My party in recent years has not been friendly toward environmental protection. That doesn’t mean there are no people in the Republican Party who care about those things, but the leadership certainly doesn’t give any indication that it has a strong conservation ethic. And so, while we believe that it’s good that Republicans are in control of the House and the Senate and the White House, we would like to see them do a better job of protecting our environment and natural resources. We certainly will not support them if they do otherwise.

The Big Question

Reporters for years have asked me, "Why don’t you just become a Democrat?" I’ve never been a Democrat. I’ve always been a Republican. I grew up in a military family, singing "God Bless America" as we drove around Western Europe in the years right after World War II. And I’ve always been a conservationist. I never used to think it was funny. It’s only been in recent years that that’s been troubling.

The "R" word

Regulations sound like a dirty word. But in fact, we have regulations for everything. The Republican Party has not been trying to throw out regulations to control traffic. We don’t throw out regulations for schoolchildren getting their inoculations. There are many places where we accept regulations. It’s curious to me that regulations have become a bugaboo in the Republican Party, primarily as it regards environmental issues. And I think it’s a red herring. It’s a bogus issue.

On making a difference

We now have grassroots activists in 48 states who are flexing their muscles in different ways. We write letters to the editor and op-eds. We have a political committee that works to try to make sure that green Republicans stay in office. We are definitely a force in the party. The party leaders know about us. I often laugh and say that they wish we’d sit down and shut up.

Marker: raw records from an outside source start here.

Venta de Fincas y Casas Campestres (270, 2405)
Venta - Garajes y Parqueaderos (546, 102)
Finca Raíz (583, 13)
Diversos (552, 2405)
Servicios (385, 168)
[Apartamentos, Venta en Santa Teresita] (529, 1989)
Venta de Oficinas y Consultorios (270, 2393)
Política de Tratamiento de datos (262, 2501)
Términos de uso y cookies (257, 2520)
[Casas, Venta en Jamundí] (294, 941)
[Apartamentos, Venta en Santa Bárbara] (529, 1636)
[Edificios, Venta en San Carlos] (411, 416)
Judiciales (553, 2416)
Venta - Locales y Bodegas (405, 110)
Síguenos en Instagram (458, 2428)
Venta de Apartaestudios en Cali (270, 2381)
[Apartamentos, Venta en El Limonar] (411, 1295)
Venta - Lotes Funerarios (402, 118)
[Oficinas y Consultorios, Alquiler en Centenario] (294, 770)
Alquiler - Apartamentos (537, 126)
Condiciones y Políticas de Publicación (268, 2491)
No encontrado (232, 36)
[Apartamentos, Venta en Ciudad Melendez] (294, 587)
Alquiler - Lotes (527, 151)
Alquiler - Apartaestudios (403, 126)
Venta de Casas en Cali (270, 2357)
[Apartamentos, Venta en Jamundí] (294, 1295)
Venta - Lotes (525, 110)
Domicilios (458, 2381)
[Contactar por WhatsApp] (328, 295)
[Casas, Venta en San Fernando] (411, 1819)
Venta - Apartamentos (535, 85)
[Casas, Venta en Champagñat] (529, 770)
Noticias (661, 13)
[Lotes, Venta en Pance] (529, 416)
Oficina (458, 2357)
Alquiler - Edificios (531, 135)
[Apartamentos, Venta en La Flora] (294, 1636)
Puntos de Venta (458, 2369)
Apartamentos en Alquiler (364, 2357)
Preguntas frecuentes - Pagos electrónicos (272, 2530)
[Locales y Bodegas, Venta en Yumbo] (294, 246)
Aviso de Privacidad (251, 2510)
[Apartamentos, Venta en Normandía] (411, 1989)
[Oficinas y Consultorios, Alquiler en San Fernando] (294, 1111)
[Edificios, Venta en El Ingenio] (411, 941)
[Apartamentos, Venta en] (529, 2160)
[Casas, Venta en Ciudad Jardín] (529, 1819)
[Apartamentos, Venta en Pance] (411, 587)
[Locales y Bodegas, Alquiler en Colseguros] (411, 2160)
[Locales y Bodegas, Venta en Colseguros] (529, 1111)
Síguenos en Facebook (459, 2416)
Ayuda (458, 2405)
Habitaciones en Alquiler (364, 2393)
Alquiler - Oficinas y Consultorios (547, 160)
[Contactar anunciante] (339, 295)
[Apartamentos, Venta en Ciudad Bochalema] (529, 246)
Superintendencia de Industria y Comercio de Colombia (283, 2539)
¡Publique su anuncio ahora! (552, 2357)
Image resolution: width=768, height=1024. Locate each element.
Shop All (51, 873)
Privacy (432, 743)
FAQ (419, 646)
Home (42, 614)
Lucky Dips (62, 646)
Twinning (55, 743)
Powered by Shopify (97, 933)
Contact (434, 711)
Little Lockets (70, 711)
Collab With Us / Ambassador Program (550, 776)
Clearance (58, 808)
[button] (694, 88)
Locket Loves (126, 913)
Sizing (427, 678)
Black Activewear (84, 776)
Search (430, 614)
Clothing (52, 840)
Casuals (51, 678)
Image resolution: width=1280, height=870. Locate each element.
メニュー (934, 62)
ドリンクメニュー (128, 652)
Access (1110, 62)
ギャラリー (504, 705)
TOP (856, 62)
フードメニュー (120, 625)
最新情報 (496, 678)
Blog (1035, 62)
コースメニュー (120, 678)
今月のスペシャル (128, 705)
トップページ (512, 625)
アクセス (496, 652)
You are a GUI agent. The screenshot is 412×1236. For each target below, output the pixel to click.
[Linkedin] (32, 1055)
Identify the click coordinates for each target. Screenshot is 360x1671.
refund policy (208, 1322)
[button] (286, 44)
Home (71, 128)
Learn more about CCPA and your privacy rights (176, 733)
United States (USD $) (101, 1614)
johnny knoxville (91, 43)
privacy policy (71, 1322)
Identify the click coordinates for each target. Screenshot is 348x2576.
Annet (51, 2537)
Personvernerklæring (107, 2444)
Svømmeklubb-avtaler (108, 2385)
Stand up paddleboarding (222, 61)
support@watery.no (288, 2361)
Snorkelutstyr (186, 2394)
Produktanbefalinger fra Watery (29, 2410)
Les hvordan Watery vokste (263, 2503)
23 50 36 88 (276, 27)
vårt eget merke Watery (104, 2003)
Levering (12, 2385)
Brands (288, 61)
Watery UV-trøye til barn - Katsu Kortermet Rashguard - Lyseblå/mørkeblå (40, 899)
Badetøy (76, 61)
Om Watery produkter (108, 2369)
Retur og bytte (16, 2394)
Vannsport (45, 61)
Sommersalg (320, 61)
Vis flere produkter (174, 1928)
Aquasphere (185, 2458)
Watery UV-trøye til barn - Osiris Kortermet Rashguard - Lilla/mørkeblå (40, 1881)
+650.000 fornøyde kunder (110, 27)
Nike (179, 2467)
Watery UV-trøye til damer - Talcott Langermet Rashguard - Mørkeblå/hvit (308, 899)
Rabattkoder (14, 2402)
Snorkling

Red, white and blue ... and green

We tend to talk in terms of conservative values, like individual responsibility, how it’s not necessarily a responsible thing to go out and buy the very largest SUV so you can to toodle around to the grocery store. We talk in terms of patriotism: It’s a patriotic thing to conserve, because it would free us from our dependencies on the states in the Mideast that are supporting terrorism, and using our money to do it. You can talk about self-restraint: Just because we can build snowmobiles, we don’t have to go out into Yellowstone Park and chase the buffalo out of the park, where they get shot. Just because we can drill in a national monument, doesn’t mean we should.

A mammoth task

It’s like trying to turn an enormous ship around. I see the Republican Party as a very large ship, steaming ahead, and in many ways it’s working well. It’s got the right positions on a lot of issues. It’s got charismatic leadership and plenty of funding. We are trying to shift it off its course on environmental issues. My belief is the Republican Party’s going to have to hit an iceberg that’s identified as environmental before it starts to make a major shift.

An issue for everyone

Environmental protection or conservation of natural resources that we all depend on and we all treasure shouldn’t be partisan issues. The air we breathe, the water we drink, the beautiful places that Republicans and Democrats love to recreate and restore our souls in — those are not partisan issues.